Visualise in R with ggplot, a k-means clustered developmental gene expression dataset-CodePudding

I can see many posts on this topic, but none addresses this question. Apologies if I missed a relevant answer. I have a large protein expression dataset, with samples like so as the columns: rep1_0hr, rep1_16hr, rep1_24hr, rep1_48hr, rep1_72hr .....

and 2000 proteins in the rows. In other words each sample is a different developmental timepoint.

If it is of any interest, the original dataset is 'mulvey2015' from the pRolocdata package in R, which I converted to a SummarizedExperiment object in RStudio.

I first ran k-means clustering on the data (an assay() of a SummarizedExperiment dataset, to get 12 clusters:

k_mul <- kmeans(scale(assay(mul)), centers = 12, nstart = 10)

Then:

summary(k_mul)

produced the expected output.

I would like the visualisation to look like this, with samples on the x-axis and expression on the y-axis. The plots look like they have been generated using facet_wrap() in ggplot:

For ggplot the data need to be provided as a dataframe with a column for the cluster identity of an individual protein. Also the data need to be in long format. I tried pivoting (pivot_longer) the original dataset, but of course there are a very large number of data points. Moreover, the image I posted shows that for any one plot, the number of coloured lines is smaller than the total number of proteins, suggesting that there might have been dimension reduction on the dataset first, but I am unsure. Up till now I have been running the kmeans algorithm without dimension reduction. Can I get guidance please for how to produce this plot?

CodePudding user response：

Here is my attempt at reverse engeneering the plot:

library(pRolocdata)
library(dplyr)
library(tidyverse)
library(magrittr)
library(ggplot2)

mulvey2015 %>%
  Biobase::assayData() %>%
  magrittr::extract2("exprs") %>%
  data.frame(check.names = FALSE) %>%
  tibble::rownames_to_column("prot_id") %>%
  mutate(.,
         cl = kmeans(select(., -prot_id),
                     centers = 12,
                     nstart = 10) %>%
           magrittr::extract2("cluster") %>%
           as.factor()) %>%
  pivot_longer(cols = !c(prot_id, cl),
               names_to = "Timepoint",
               values_to = "Expression") %>%
  ggplot(aes(x = Timepoint, y = Expression, color = cl))  
  geom_line(aes(group = prot_id))  
  facet_wrap(~ cl, ncol = 4)

As for you questions, pivot_longer is usually quite performant unless it fails to find unique combinations in keys or problems related with data type conversion. The plot can be improved by:

tweaking the alpha parameter of geom_lines (e.g. alpha = 0.5), in order to provide an idea of density of lines
finding a good abbreviation and order for Timepoint
changing axis.text.x orientation

CodePudding user response：

Here is my own, very similar solution to the above.

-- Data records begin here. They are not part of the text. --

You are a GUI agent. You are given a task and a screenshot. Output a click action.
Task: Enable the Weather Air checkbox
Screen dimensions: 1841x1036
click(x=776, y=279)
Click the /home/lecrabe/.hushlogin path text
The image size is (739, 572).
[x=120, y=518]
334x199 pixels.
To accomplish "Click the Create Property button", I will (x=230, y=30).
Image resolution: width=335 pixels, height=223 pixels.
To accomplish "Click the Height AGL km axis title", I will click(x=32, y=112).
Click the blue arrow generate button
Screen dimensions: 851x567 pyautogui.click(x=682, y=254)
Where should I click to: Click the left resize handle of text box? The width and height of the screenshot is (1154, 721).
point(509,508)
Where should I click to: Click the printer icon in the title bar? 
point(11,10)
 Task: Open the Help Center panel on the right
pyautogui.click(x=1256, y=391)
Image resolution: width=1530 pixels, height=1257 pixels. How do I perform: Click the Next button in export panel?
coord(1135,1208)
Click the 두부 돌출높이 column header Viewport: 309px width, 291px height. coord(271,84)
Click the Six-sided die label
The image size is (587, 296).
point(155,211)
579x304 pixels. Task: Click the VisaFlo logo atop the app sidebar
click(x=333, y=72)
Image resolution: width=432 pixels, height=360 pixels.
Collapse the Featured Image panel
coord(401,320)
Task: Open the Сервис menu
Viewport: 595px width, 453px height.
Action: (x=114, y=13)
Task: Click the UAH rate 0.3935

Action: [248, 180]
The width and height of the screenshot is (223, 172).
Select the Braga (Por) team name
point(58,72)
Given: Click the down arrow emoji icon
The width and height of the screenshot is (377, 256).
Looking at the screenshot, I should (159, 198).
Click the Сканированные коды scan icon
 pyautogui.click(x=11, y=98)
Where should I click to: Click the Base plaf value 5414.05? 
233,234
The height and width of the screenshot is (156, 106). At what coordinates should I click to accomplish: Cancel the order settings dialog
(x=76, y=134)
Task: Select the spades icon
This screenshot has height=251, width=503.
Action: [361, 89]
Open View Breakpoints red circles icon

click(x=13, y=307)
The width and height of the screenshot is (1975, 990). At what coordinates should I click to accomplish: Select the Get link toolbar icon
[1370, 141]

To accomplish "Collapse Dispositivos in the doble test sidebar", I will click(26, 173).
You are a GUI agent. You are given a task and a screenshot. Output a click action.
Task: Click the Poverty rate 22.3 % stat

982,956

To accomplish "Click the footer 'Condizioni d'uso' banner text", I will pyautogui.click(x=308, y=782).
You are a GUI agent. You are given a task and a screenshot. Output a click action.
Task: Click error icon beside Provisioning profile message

dfsa_mul <- data.frame(scale(assay(mul)))
dfsa_mul2 <- rownames_to_column(dfsa_mul, "protID")

add the kmeans $cluster column to the dfsa_mul2 dataframe. Only change clus to a factor after executing pivot_longer

dfsa_mul2$clus <- ksa_mul$cluster
dfsa_mul2 %>% 
  pivot_longer(cols = -c("protID", "clus"),
               names_to = "samples",
               values_to = "expression") %>% 
ggplot(aes(x = samples, y = expression, colour = factor(clus)))  
  geom_line(aes(group = protID))  
  facet_wrap(~ factor(clus))

This generates a series of plots identical to the graphs posted by @sbarbit.